• WORK TO COMPLETE: Once you have read the entries below, give them all again without any difference.

Items from a dataset:

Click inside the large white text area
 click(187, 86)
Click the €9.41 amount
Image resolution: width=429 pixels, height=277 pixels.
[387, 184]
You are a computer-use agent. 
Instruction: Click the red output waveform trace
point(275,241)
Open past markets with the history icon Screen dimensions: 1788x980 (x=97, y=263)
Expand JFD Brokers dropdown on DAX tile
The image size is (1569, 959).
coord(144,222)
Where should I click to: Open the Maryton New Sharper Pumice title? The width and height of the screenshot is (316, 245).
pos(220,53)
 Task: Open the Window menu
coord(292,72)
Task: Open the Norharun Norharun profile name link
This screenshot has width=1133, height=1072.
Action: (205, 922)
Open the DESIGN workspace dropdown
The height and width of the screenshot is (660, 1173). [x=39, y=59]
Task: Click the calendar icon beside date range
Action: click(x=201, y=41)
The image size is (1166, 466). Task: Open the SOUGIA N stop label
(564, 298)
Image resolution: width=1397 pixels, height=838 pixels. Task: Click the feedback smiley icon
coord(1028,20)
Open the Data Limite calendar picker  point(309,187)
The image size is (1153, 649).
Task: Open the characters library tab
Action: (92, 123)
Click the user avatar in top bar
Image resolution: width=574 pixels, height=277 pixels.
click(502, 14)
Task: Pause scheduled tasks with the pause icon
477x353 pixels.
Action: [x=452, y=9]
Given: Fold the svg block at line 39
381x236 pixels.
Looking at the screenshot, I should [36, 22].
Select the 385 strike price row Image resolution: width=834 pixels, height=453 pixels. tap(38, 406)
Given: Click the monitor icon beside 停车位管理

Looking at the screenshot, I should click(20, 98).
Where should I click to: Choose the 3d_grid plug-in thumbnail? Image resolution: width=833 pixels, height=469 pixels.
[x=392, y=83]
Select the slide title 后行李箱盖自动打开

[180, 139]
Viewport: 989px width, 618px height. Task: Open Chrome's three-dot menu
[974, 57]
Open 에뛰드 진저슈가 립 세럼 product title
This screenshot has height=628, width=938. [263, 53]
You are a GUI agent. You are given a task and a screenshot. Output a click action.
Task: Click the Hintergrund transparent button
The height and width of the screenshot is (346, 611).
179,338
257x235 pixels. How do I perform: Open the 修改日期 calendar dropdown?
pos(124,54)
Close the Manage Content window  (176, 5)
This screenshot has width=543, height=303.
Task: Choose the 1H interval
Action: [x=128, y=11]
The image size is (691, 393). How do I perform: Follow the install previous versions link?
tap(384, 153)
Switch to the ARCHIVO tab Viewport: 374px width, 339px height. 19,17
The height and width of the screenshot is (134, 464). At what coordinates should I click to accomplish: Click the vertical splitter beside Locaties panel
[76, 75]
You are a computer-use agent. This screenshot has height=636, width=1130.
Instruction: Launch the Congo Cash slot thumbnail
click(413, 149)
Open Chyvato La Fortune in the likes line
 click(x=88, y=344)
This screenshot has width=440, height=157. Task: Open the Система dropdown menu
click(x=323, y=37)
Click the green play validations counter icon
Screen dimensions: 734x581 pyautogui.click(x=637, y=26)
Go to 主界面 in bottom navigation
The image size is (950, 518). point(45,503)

• WRITTEN ANSWER:
Click inside the large white text area
 click(187, 86)
Click the €9.41 amount
Image resolution: width=429 pixels, height=277 pixels.
[387, 184]
You are a computer-use agent. 
Instruction: Click the red output waveform trace
point(275,241)
Open past markets with the history icon Screen dimensions: 1788x980 (x=97, y=263)
Expand JFD Brokers dropdown on DAX tile
The image size is (1569, 959).
coord(144,222)
Where should I click to: Open the Maryton New Sharper Pumice title? The width and height of the screenshot is (316, 245).
pos(220,53)
 Task: Open the Window menu
coord(292,72)
Task: Open the Norharun Norharun profile name link
This screenshot has width=1133, height=1072.
Action: (205, 922)
Open the DESIGN workspace dropdown
The height and width of the screenshot is (660, 1173). [x=39, y=59]
Task: Click the calendar icon beside date range
Action: click(x=201, y=41)
The image size is (1166, 466). Task: Open the SOUGIA N stop label
(564, 298)
Image resolution: width=1397 pixels, height=838 pixels. Task: Click the feedback smiley icon
coord(1028,20)
Open the Data Limite calendar picker  point(309,187)
The image size is (1153, 649).
Task: Open the characters library tab
Action: (92, 123)
Click the user avatar in top bar
Image resolution: width=574 pixels, height=277 pixels.
click(502, 14)
Task: Pause scheduled tasks with the pause icon
477x353 pixels.
Action: [x=452, y=9]
Given: Fold the svg block at line 39
381x236 pixels.
Looking at the screenshot, I should [36, 22].
Select the 385 strike price row Image resolution: width=834 pixels, height=453 pixels. tap(38, 406)
Given: Click the monitor icon beside 停车位管理

Looking at the screenshot, I should click(20, 98).
Where should I click to: Choose the 3d_grid plug-in thumbnail? Image resolution: width=833 pixels, height=469 pixels.
[x=392, y=83]
Select the slide title 后行李箱盖自动打开

[180, 139]
Viewport: 989px width, 618px height. Task: Open Chrome's three-dot menu
[974, 57]
Open 에뛰드 진저슈가 립 세럼 product title
This screenshot has height=628, width=938. [263, 53]
You are a GUI agent. You are given a task and a screenshot. Output a click action.
Task: Click the Hintergrund transparent button
The height and width of the screenshot is (346, 611).
179,338
257x235 pixels. How do I perform: Open the 修改日期 calendar dropdown?
pos(124,54)
Close the Manage Content window  (176, 5)
This screenshot has width=543, height=303.
Task: Choose the 1H interval
Action: [x=128, y=11]
The image size is (691, 393). How do I perform: Follow the install previous versions link?
tap(384, 153)
Switch to the ARCHIVO tab Viewport: 374px width, 339px height. 19,17
The height and width of the screenshot is (134, 464). At what coordinates should I click to accomplish: Click the vertical splitter beside Locaties panel
[76, 75]
You are a computer-use agent. This screenshot has height=636, width=1130.
Instruction: Launch the Congo Cash slot thumbnail
click(413, 149)
Open Chyvato La Fortune in the likes line
 click(x=88, y=344)
This screenshot has width=440, height=157. Task: Open the Система dropdown menu
click(x=323, y=37)
Click the green play validations counter icon
Screen dimensions: 734x581 pyautogui.click(x=637, y=26)
Go to 主界面 in bottom navigation
The image size is (950, 518). point(45,503)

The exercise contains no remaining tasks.